Along those lines, RLAIF also seems to Just Work™.
And the last couple of years have been a parade of “the dumbest possible approach works great actually” results, e.g.
“Sure, fine-tuning works, but what happens if we just pick a few thousand weights and only change those weights, and leave the rest alone?” (Answer: it works great)
“I want outputs that are more like thing A and less like thing B, but I don’t want to spend a lot of compute on fine tuning. Can I just compute both sets of activations and subtract the one from the other?” (Answer: Yep!)
“Can I ask it to write me a web application from a vague natural language description, and have it make reasonable choices about all the things I didn’t specify” (Answer: astonishing amounts of yes)
Take your pick of the top chat-tuned LLMs. If you ask it about a situation and ask what a good course of action would be, it will generally give you pretty sane answers.
So from that, I conclude:
We have LLMs which understand human values, and can pretty effectively judge how good things are according to those values, and output those judgements in a machine-readable format
We are able to tune LLMs to generate outputs that are more like the things we rate as good and less like the things we rate as bad
Put that together and that says that, at least at the level of LLMs, we do in fact have AIs which understand human morality and care about it to the extent that “care about” is even the correct abstraction for the kind of thing they do.
I expect this to continue to be true in the future, and I expect that our toolbox will get better faster than the AIs that we’re training get more capable.

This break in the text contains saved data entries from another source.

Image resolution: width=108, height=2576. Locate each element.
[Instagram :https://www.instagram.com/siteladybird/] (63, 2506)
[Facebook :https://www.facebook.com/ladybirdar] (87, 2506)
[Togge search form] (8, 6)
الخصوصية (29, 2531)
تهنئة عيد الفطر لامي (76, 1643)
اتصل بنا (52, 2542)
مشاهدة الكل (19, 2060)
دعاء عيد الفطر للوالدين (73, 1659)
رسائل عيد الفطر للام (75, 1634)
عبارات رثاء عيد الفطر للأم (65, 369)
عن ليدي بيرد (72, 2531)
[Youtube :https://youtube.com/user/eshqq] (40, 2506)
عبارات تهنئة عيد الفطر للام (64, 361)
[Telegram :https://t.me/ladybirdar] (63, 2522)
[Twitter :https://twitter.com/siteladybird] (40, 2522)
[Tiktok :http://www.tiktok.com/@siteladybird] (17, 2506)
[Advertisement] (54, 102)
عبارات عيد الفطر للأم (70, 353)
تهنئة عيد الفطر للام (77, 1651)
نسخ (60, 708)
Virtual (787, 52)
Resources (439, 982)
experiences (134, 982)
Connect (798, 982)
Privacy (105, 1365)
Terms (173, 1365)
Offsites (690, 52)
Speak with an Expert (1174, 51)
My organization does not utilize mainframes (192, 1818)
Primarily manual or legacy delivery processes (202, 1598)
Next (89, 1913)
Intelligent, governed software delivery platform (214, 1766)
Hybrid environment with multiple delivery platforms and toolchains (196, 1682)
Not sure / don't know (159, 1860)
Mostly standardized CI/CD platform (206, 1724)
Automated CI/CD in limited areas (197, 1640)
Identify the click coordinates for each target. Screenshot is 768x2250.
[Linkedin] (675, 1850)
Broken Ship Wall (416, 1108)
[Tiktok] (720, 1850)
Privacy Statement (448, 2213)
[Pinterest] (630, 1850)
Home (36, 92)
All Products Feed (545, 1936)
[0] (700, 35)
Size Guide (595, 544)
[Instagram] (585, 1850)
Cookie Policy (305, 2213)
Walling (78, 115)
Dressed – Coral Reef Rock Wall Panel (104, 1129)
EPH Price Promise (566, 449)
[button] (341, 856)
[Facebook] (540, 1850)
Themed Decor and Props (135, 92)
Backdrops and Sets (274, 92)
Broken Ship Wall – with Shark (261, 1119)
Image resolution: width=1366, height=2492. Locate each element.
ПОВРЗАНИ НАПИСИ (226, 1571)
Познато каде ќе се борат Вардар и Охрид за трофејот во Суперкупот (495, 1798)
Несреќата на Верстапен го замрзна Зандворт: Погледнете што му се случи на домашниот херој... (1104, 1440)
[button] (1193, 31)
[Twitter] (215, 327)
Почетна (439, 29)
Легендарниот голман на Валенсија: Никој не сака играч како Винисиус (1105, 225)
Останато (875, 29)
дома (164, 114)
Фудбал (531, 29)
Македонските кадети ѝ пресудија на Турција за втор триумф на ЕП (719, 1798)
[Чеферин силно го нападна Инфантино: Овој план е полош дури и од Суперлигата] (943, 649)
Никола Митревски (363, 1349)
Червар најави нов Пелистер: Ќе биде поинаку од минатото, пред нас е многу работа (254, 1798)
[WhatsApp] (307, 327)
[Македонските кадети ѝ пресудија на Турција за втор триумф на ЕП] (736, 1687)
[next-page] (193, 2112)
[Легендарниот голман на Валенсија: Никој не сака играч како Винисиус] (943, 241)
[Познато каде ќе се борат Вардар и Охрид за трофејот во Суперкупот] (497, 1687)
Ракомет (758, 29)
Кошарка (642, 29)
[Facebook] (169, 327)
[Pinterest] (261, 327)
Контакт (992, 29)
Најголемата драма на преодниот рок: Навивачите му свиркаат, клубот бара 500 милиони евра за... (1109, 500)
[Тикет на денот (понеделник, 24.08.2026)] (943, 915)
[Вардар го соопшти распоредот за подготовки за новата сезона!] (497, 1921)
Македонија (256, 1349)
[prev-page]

What observations lead you to suspect that this is a likely failure mode?
Yeah I’m on board with deontological-injunction shaped constraints. See here for example.
Nah I still disagree. I think part of why I’m interpreting the words differently is because I’ve seen them used in a bunch of places e.g. the lightcone handbook to describe the lightcone team. And to describe the culture of some startups (in a positively valenced way).
Being willing to be creative and unconventional—sure, but this is just part of being capable and solving previously unsolved problems. But disregarding conventions that are important for cooperation that you need to achieve your goals? That’s ridiculous.
Being willing to impose costs on uninvolved parties can’t be what is implied by ‘going hard’ because that depends on the goals. An agent that cares a lot about uninvolved parties can still go hard at achieving its goals.
Unfortunately we are not. I appreciate the effort you put into writing that out, but that is the pattern that I understood you were talking about, I just didn’t have time to write out why I disagreed.
This is the main point where I disagree. The reason I don’t buy the extrapolation is that there are some (imo fairly obvious) differences between current tech and human-level researcher intelligence, and those differences appear like they should strongly interfere with naive extrapolation from current tech. Tbh I thought things like o1 or alphaproof might cause the people who naively extrapolate from LLMs to notice some of these, because I thought they were simply overanchoring on current SoTA, and since the SoTA has changed I thought they would update fast. But it doesn’t seem to have happened much yet. I am a little confused by this.
I didn’t say likely, it’s more an example of an issue that comes up so far when I try to design ways to solve other problems. Maybe see here for instabilities in trained systems, or here for more about that particular problem.
I’m going to drop out of this conversation now, but it’s been good, thanks! I think there are answers to a bunch of your claims in my misalignment and catastrophe post.